Maule

Década del Envejecimiento Saludable Parte III: Comunidades que fortalecen las habilidades de las personas mayores.

Iván Palomo G., director del Centro de Longevidad VITALIS en la Universidad de Talca y del Centro Interuniversitario de Envejecimiento Saludable (CIES-CUECH); Coordinador de la Red Interuniversitaria de Envejecimiento Saludable de Latinoamérica y el Caribe (RIES-LAC / COMLAT-IAGG) e integrante de la directiva de la Sociedad de Geriatría y Gerontología de Chile (SGGCH).

Es un hecho conocido que la población global, especialmente en Chile y en la Región del Maule, está envejeciendo. También es de dominio público que la OMS y la ONU han designado el período 2021–2030 como la Década del Envejecimiento Saludable (DES). En esta serie de columnas, estoy explorando las cuatro acciones estratégicas de la DES: (i) Transformar la percepción y la actitud hacia la edad y el envejecimiento, (ii) Promover comunidades que fortalezcan las capacidades de las personas mayores, (iii) Ofrecer atención de salud integrada y centrada en la persona, y (iv) Asegurar el acceso a atención a largo plazo para quienes lo necesiten. En esta ocasión, me enfocaré en la segunda acción: Promover comunidades que fortalezcan las capacidades de las personas mayores.

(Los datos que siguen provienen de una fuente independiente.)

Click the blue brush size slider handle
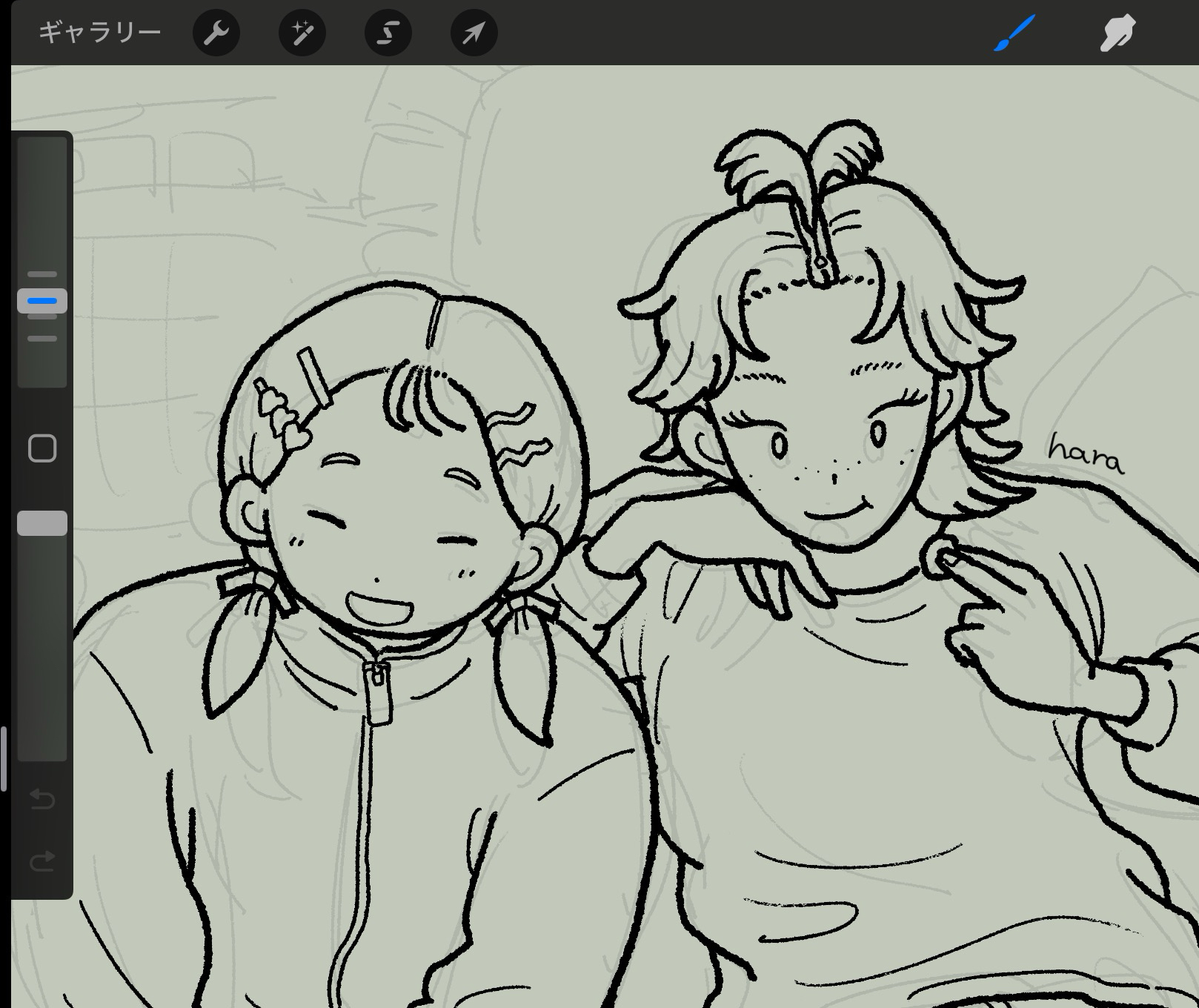1199x1008 pixels. click(42, 301)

A lo largo de la historia, nuestras sociedades se han acostumbrado a que solo una pequeña parte de la población sobrepase los 60 años. Este cambio demográfico acelerado nos ha tomado por sorpresa, dejando desafíos significativos para adaptar nuestras comunidades al envejecimiento. Sin embargo, este proceso no solo es necesario; es una oportunidad para crear entornos más inclusivos.

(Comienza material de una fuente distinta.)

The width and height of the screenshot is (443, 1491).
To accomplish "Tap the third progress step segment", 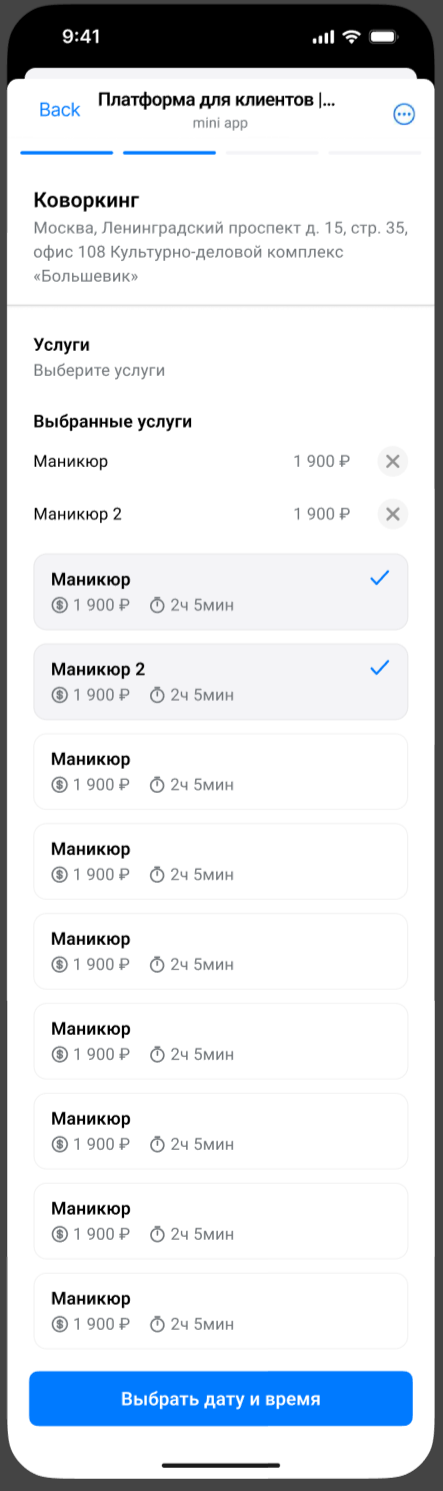I will click(272, 152).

Partiendo de la idea de que muchas personas mayores siguen siendo capaces de contribuir activamente, es esencial fomentar comunidades que apoyen sus habilidades. Esto requiere el desarrollo de entornos físicos, sociales y culturales que reconozcan y valoren sus aportes, así como su autonomía y participación.

En este ámbito, la OMS ha promovido el modelo de “Ciudades y comunidades amigables con las personas mayores”, que identifica ocho áreas clave para crear entornos inclusivos y propicios para un envejecimiento saludable: (i) Espacios al aire libre y edificios, (ii) Transporte, (iii) Vivienda, (iv) Participación social, (v) Respeto e inclusión social, (vi) Participación cívica y empleo, (vii) Comunicación e información, y (viii) Apoyo comunitario y servicios de salud.

La creación de comunidades que respalden las capacidades de las personas mayores es una necesidad urgente. En Chile, particularmente en la Región del Maule, la población mayor seguirá creciendo. Proyecciones indican que para 2050 este grupo representará cerca del 30% de la población. Por lo tanto, es crucial desarrollar entornos que promuevan su autonomía y fortalezcan su inclusión, lo que mejorará la calidad de vida de una tercera parte de la población y reducirá considerablemente los costos sociales y sanitarios.

La mayoría de las personas mayores pasa gran parte de su tiempo en su comunidad, ya sea en buena salud o enfrentando enfermedades. Por eso, es esencial el rol de las municipalidades y organizaciones sociales, que deben fomentar un envejecimiento activo, digno y saludable a nivel local.

En la Región del Maule, algunas comunas han comenzado a avanzar en esta dirección, pero aún falta voluntad política, financiamiento y planificación territorial con un enfoque gerontológico. Para lograr comunidades realmente amigables con las personas mayores, se requiere un compromiso institucional continuo.

Fomentar comunidades que apoyen las capacidades de las personas mayores es un paso concreto hacia la construcción de un país que valore a todos sus habitantes, independientemente de su edad. Implica reconocer que la vejez no es simplemente una etapa de retiro, sino una fase llena de derechos, conexiones, contribuciones y proyectos.